The line between art and science is sometimes a swirly one. Researchers studying a social bacterium that moves and feeds in coordinated swarms have unintentionally recreated something that looks a lot like a familiar masterpiece.
When a certain gene is overexpressed in a bacterium known as Myxococcus xanthus, the individual organisms self-organize into tiny circular swarms within hours.
Once the resulting swarms are artificially colored, the scene looks remarkably similar to Van Gogh's The Starry Night.
Above: A mixture of two strains of myxobacteria, one that overexpresses TraAB (yellow) and another that is non-adhesive and non-reversing (blue) at x10 magnification.
"Our work highlights how a social bacterium, known for rich sources of therapeutic natural products and as crop biocontrol agents, serves as a powerful model for studying emergent behaviors that also exhibit artistic beauty," says microbiologist Daniel Wall from the University of Wyoming.
Bacteria have a reputation for being selfish, but M. xanthus is described as a social bacterium because it needs to find and recognize relatives to survive.
After it has formed big, familial clumps, this rod-shaped bacterium is much better at attacking its prey to feed. Each cell produces digestive enzymes that facilitate predatory feeding.
Researchers have been fascinated by this social behavior for years now, but we still don't have a comprehensive and broadly accepted model for their complex movements.
In 2017, Wall and his colleagues announced the discovery of a single genetic 'switch' responsible for turning this grouping behavior on and off.
The switch specifically controls for a protein sequence, known as TraA, which provides a surface receptor for the bacterium to recognize and attach to the partner receptor, TraB, on its kin.
Once it has glued itself to a family member via these two receptors (TraAB), the bacterium can then exchange nutrients and proteins with the rest of the group.
When the swarm encounters food, lab research shows the organisms can actually pool their enzymes and metabolites together via these connections to give the most powerful punch to their prey.
But all of that changes when the team induced mutant bacteria to overexpress TraAB connections. This connection is what allows the cells to stick together in the first place, but when there's too much of this 'social glue', the swarm can't break apart as easily to change its shape or direction.
Above: Myxobacteria from a strain that overexpresses TraAB (green) and a strain that is non-adhesive and non-reversing (red) at x4 magnification.
"In normal wild-type cells, they go back and forth, back and forth, like a commuter train," explains bioengineer Oleg Igoshin at Rice University.
"The head becomes the tail and the tail becomes the head. And they do it every 8 minutes or so."
An overexpression of TraAB, however, seems to stop the swarm from switching its head to its tail and vice versa.
This is what computational models suggested would happen, but the authors still couldn't figure out why. As far as they knew, the TraAB connection wasn't directly involved in the regulation of the swarm's movements, only its stickiness.
Ultimately, the team suspected the sticky quality of TraB was indirectly stopping the swarm of cells from changing direction.
"Our idea was maybe there is some sort of contact-dependent signal between cells that suppresses the reversals," explains Igoshin.

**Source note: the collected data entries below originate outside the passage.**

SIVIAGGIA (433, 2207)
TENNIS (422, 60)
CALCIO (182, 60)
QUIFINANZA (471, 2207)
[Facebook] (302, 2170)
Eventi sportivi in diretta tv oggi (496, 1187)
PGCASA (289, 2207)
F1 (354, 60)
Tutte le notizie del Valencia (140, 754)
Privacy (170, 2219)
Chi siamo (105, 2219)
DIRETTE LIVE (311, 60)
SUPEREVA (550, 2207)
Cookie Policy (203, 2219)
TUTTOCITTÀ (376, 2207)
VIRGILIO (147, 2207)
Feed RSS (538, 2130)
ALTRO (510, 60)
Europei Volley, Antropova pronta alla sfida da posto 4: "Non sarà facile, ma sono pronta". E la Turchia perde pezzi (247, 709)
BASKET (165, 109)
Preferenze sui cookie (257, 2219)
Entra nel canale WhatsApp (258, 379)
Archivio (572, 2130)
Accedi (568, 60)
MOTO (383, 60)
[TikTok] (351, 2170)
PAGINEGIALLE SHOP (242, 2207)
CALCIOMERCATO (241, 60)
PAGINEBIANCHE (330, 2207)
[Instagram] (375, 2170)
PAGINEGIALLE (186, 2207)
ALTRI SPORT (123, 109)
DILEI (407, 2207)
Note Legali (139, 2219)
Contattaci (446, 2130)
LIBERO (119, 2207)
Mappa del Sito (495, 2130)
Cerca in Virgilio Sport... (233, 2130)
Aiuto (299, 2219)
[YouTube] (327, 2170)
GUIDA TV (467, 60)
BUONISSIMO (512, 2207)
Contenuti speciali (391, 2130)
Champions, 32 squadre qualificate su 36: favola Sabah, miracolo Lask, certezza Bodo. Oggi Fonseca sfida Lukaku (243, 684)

"The cells are in dense groups and are in contact with others all the time, but those contacts are transient. But if TraAB overexpression really makes you sticky, your neighbor will remain your neighbor for longer, and that could trigger the signal that suppresses the reversals."

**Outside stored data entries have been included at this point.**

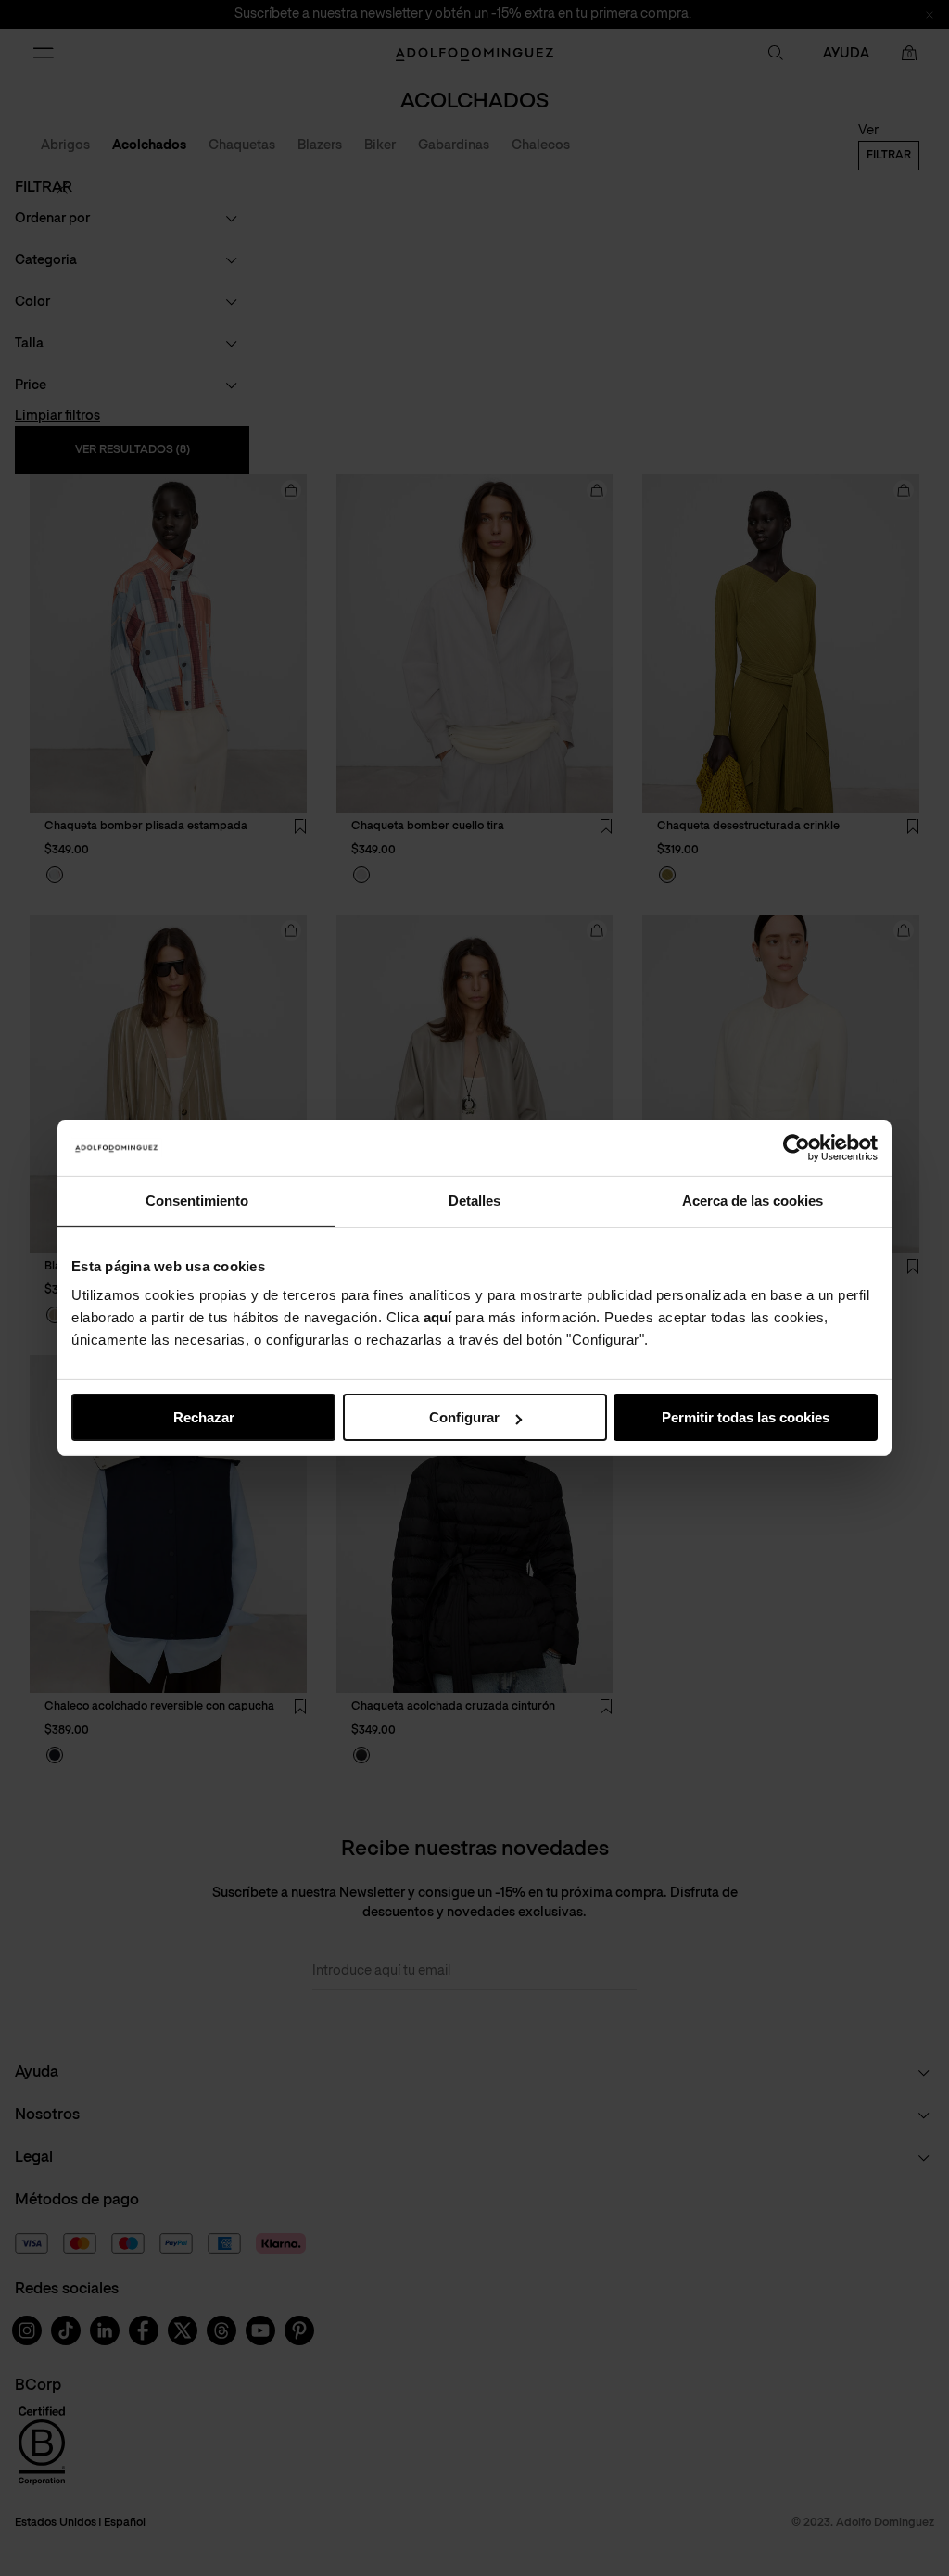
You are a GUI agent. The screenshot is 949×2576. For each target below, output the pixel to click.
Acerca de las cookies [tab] (752, 1200)
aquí (437, 1317)
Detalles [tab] (474, 1200)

Above: Two myxobacteria strains that overexpress different types of TraA receptors (red and green) that adhere to themselves but not each other.

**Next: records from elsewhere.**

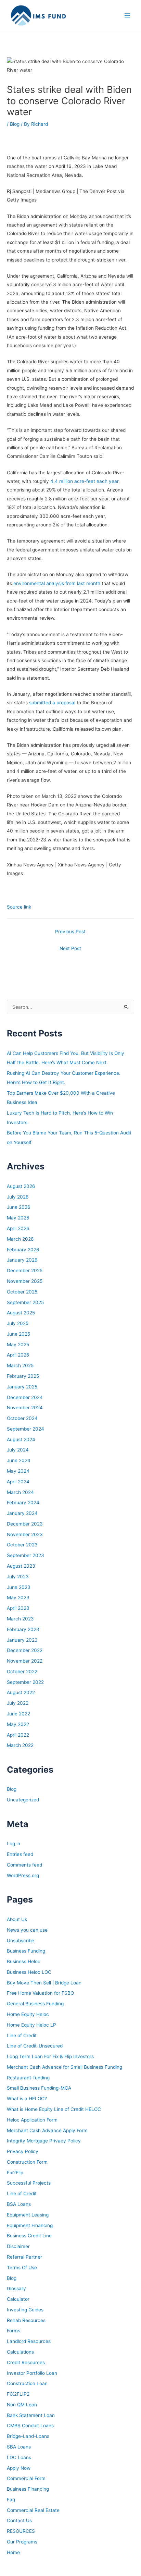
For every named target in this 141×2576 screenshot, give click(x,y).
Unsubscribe (20, 1940)
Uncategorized (23, 1799)
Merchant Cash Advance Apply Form (47, 2130)
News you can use (27, 1930)
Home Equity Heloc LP (31, 2025)
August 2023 (21, 1566)
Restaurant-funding (28, 2077)
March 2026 (20, 1239)
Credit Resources (26, 2362)
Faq (11, 2499)
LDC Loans (19, 2457)
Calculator (18, 2299)
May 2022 (18, 1724)
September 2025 (25, 1302)
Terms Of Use (22, 2267)
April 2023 (18, 1608)
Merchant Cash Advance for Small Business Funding (64, 2067)
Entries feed (20, 1854)
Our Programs (22, 2541)
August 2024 (21, 1439)
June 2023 (18, 1587)
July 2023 (18, 1576)
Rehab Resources (26, 2320)
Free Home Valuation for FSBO (40, 1993)
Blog (15, 124)
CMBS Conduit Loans (30, 2425)
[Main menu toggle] (127, 16)
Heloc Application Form (32, 2120)
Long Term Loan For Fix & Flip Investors (50, 2056)
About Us (17, 1919)
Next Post (70, 948)
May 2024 (18, 1471)
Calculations (20, 2352)
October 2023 (22, 1544)
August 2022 (21, 1692)
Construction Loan (27, 2383)
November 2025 (24, 1281)
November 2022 (24, 1661)
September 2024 (25, 1429)
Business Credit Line (29, 2235)
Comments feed (24, 1865)
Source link (19, 907)
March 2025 (20, 1365)
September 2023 (25, 1555)
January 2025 (22, 1386)
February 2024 (23, 1502)
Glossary (16, 2288)
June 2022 (18, 1713)
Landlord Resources (29, 2341)
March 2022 (20, 1745)
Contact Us (19, 2520)
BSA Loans (19, 2204)
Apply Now (18, 2468)
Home (13, 2552)
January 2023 (22, 1640)
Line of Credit (22, 2035)
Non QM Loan (22, 2404)
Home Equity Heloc (28, 2014)
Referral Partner (24, 2257)
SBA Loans (19, 2447)
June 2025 (18, 1334)
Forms (13, 2330)
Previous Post (70, 931)
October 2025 (22, 1292)
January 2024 (22, 1513)
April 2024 (18, 1481)
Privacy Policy (22, 2151)
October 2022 (22, 1671)
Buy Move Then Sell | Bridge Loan (44, 1982)
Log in (13, 1843)
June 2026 (18, 1207)
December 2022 (24, 1650)
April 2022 (18, 1735)
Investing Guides (25, 2309)
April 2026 (18, 1228)
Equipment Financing (30, 2225)
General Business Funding (35, 2003)
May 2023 (18, 1597)
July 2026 (18, 1197)
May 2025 (18, 1344)
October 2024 (22, 1418)
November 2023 (25, 1534)
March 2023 (20, 1618)
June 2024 (18, 1460)
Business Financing (28, 2489)
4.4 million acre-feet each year (84, 481)
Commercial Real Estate (33, 2510)
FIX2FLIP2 (18, 2394)
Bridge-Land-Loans (28, 2436)
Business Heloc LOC (29, 1972)
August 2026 (21, 1186)
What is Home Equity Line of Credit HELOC (54, 2109)
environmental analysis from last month (56, 583)
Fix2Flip (15, 2172)
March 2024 (20, 1492)
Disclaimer (18, 2246)
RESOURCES (21, 2531)
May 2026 (18, 1217)
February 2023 (23, 1629)
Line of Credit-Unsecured (35, 2046)
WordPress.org (23, 1875)
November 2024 (25, 1407)
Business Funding (26, 1951)
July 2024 (18, 1450)
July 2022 (17, 1703)
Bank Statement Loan (31, 2415)
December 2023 (25, 1524)
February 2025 (23, 1376)
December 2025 (24, 1270)
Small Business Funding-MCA (39, 2088)
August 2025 (21, 1312)
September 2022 (25, 1682)
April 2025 (18, 1355)
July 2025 (17, 1323)
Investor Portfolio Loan (32, 2373)
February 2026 (23, 1249)
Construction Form (27, 2162)
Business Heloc (23, 1961)
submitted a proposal (52, 702)
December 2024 (25, 1397)
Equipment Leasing (28, 2214)
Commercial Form (26, 2478)
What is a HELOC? (27, 2098)
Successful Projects (29, 2183)
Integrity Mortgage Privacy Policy (44, 2140)
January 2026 (22, 1260)
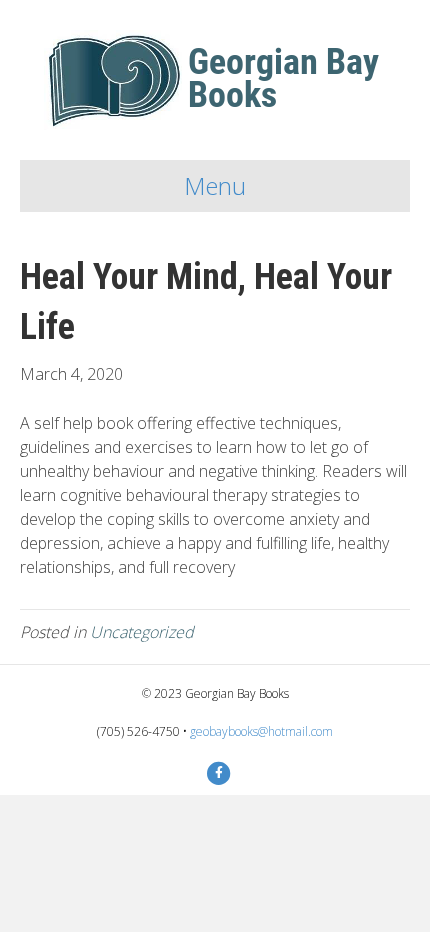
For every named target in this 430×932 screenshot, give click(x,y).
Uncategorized (142, 632)
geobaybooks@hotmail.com (261, 731)
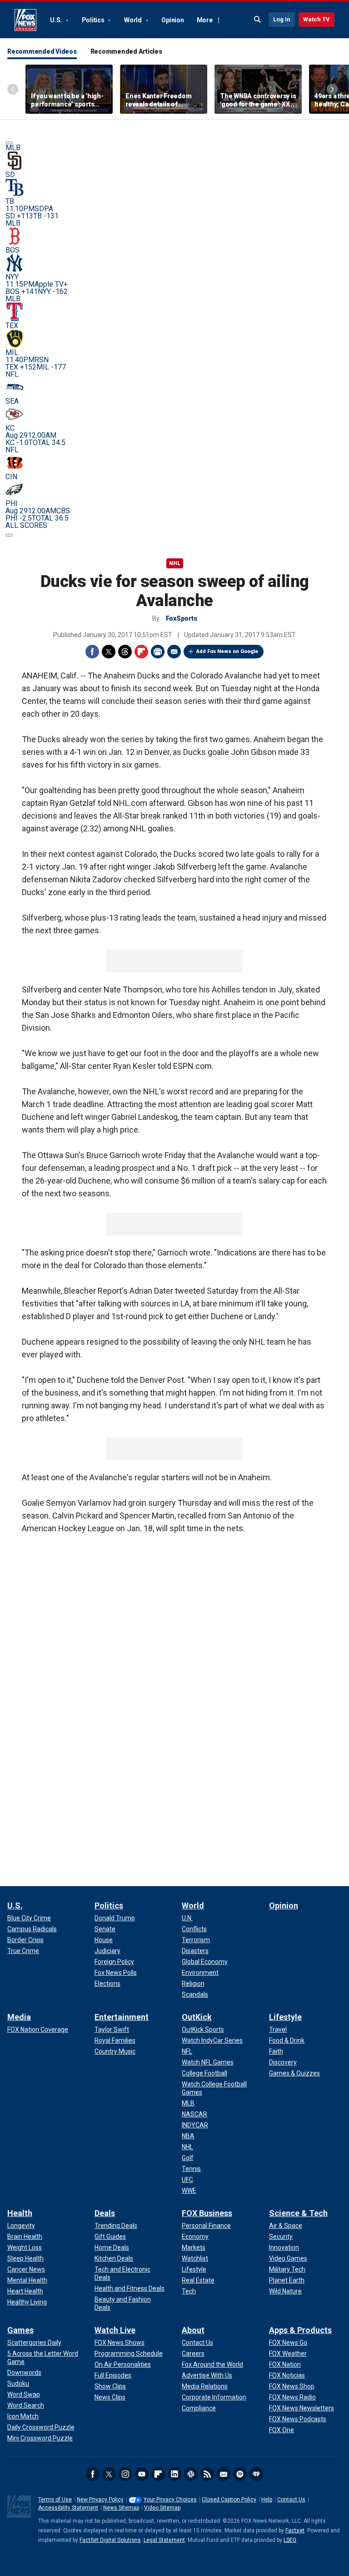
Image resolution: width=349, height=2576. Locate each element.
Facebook (92, 651)
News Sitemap (121, 2508)
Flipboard (141, 651)
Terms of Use (55, 2499)
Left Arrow (12, 89)
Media (19, 2017)
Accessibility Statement (68, 2508)
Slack (191, 2474)
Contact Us (291, 2499)
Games (20, 2330)
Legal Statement (164, 2540)
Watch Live (115, 2330)
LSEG (290, 2540)
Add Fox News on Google (227, 651)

Running this scenario in computational models, the authors were able to verify their hunch. With only changes to the TraAB connection, the usual head-to-tail swarms suddenly became rotating swirls of cells, as large as a millimeter or more.
Further experiments in the lab then confirmed this also happened to the bacteria in real life. Specifically, the swirls can occur when a strain overexpresses stickiness, but also when a strain is genetically modified to be directly 'non-reversing'.
The result is not only a better understanding of how millions of cells coordinate their movements, it's also a mesmerizing picture of the microbial world.
The study was published in mSystems.